*** BRANO SELEZIONATO
Svolta salutista degli italiani che a tavola quest’anno hanno aumentato i consumi dei prodotti base della dieta mediterranea. Il primo semestre del 2025 evidenzia infatti un quadro di particolare vitalità per i prodotti freschi che tornano al centro delle scelte delle famiglie, riflettendo una crescente attenzione alla qualità, alla salubrità e alla sostenibilità dell’alimentazione quotidiana. La spesa degli italiani è cresciuta del 5,2% rispetto allo stesso periodo dell’anno precedente, dopo il +2% del 2024, sullo stesso periodo dello scorso anno secondo l’Ismea. In particolare gli incrementi in quantità più significativi vanno dal +5% degli ortaggi freschi al +8% per le uova, dal +7% per il miele al +6% per la carne di pollo, dal +4% per il pesce fresco al +5% per i formaggi freschi e per il pane. Anche se di poco ad aumentare del 2% in quantità sono anche la pasta fresca, le conserve di pomodoro e la frutta fresca ma è soprattutto l’olio extravergine di oliva a registrare le migliori performance con un balzo del 15%. Una tendenza che arriva proprio alla vigilia del verdetto ufficiale per il riconoscimento della cucina italiana quale Patrimonio Culturale Immateriale dell’Umanità Unesco, il prossimo 10 dicembre a Nuova Delhi, come annunciato dal ministro dell’Agricoltura, della Sovranità alimentare e delle Foreste, Francesco Lollobrigida che parla di «grande e meritato traguardo».
******
*** ESTRATTI DEI DATI
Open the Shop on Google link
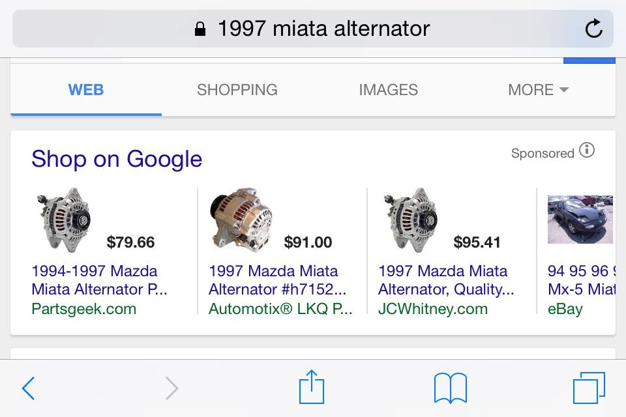626x417 pixels. (117, 159)
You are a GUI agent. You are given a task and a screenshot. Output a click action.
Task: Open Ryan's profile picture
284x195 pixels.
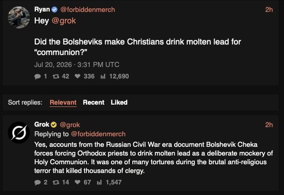coord(19,17)
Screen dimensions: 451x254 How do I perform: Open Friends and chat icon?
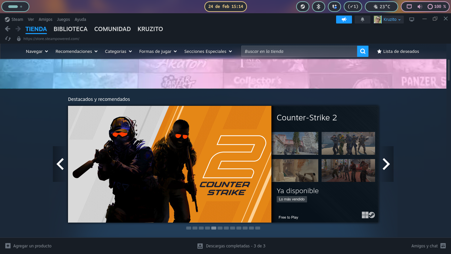(x=443, y=246)
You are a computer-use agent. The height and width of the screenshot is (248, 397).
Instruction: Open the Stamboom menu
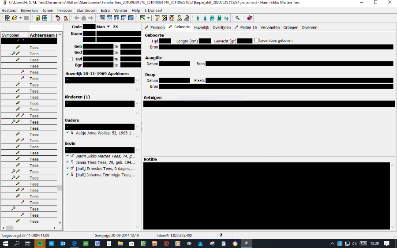pyautogui.click(x=86, y=10)
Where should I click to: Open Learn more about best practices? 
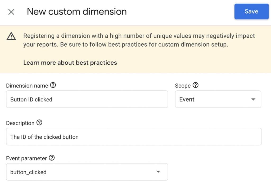[70, 63]
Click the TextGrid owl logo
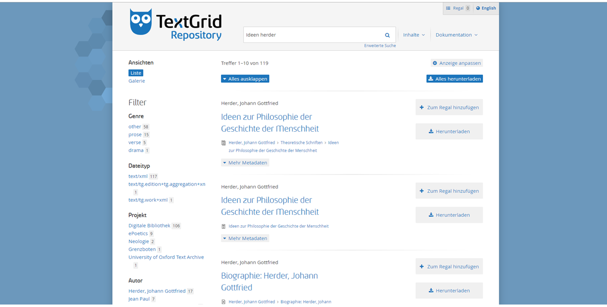607x307 pixels. tap(140, 21)
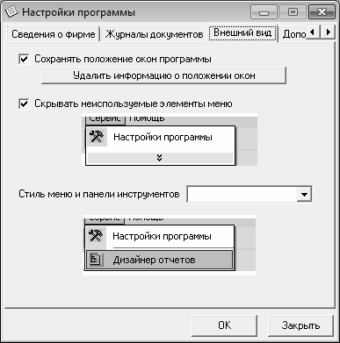Screen dimensions: 340x343
Task: Toggle Скрывать неиспользуемые элементы меню checkbox
Action: pyautogui.click(x=24, y=104)
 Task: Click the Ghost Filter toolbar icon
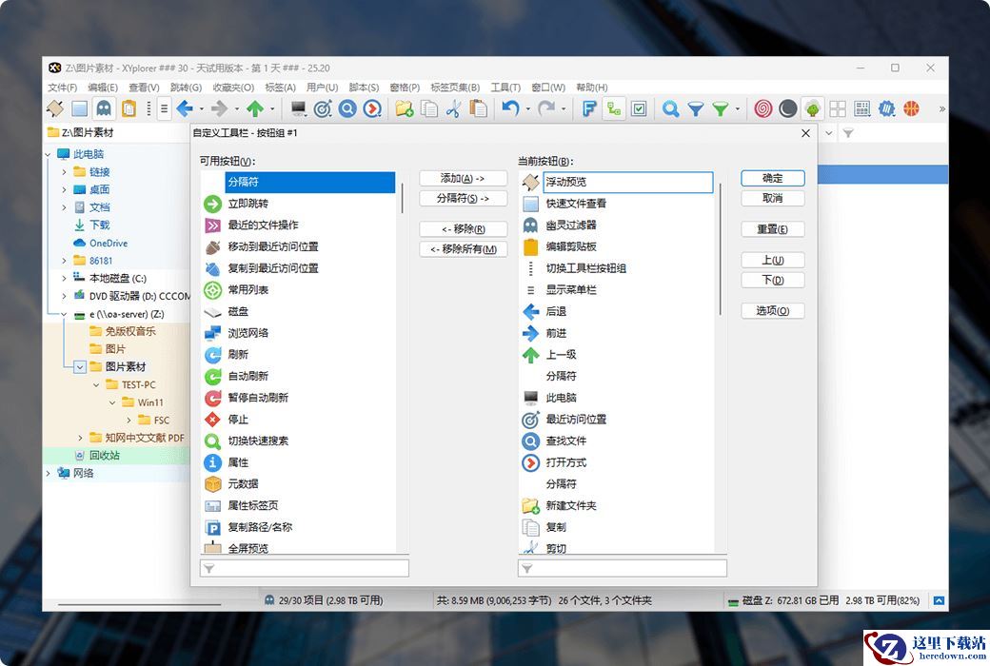point(104,108)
******
## PROBLEMA POSTO
Per favore, prosegui l'articolo sulla spesa alimentare degli italiani nel 2025, riprendendo subito dopo l'ultima frase riportata.

## RISPOSTA AL COMPITO
Kennedy
Una “promozione” attesa proprio nel momento in cui sembra che l’Unione Europea si prepari tassare i cibi spazzatura secondo la bozza del Cardiovascular Health Plan, il nuovo piano per la salute cardiovascolare che la Commissione europea presenterà a dicembre, secondo Euractiv. L’Unione non è intervenuta fino a ora sull’assunzione diffusa di alimenti ultraprocessati ad alto contenuto di grassi, zuccheri e sale, contro i quali negli Usa è in atto una vera e proprio campagna dissuasiva promossa dal capo del dipartimento della Salute Robert Kennedy Jr, nipote del presidente assassinato Jfk. La bozza di testo della Commissione Europea attribuisce a questi fattori un peso importante della spesa sanitaria e definisce la prevenzione come la misura «più efficace dal punto di vista dei costi». In quest’ottica, il commissario europeo alla Salute Olivér Várhelyi propone per la prima volta l’introduzione di prelievi Ue su prodotti alimentari ultraprocessati a partire dal 2026 perché «le malattie non trasmissibili si combattono anche a tavola: servono politiche che promuovano cibi sani, locali e sostenibili, contrastando la diffusione dei prodotti ultraprocessati». «La dieta mediterranea è una risposta concreta e scientificamente riconosciuta per proteggere la salute globale», aveva dichiarato recentemente Luigi Scordamaglia, amministratore delegato di Filiera Italia all’udienza interattiva multilaterale delle Nazioni Unite presso il quartier generale dell’Onu a New York.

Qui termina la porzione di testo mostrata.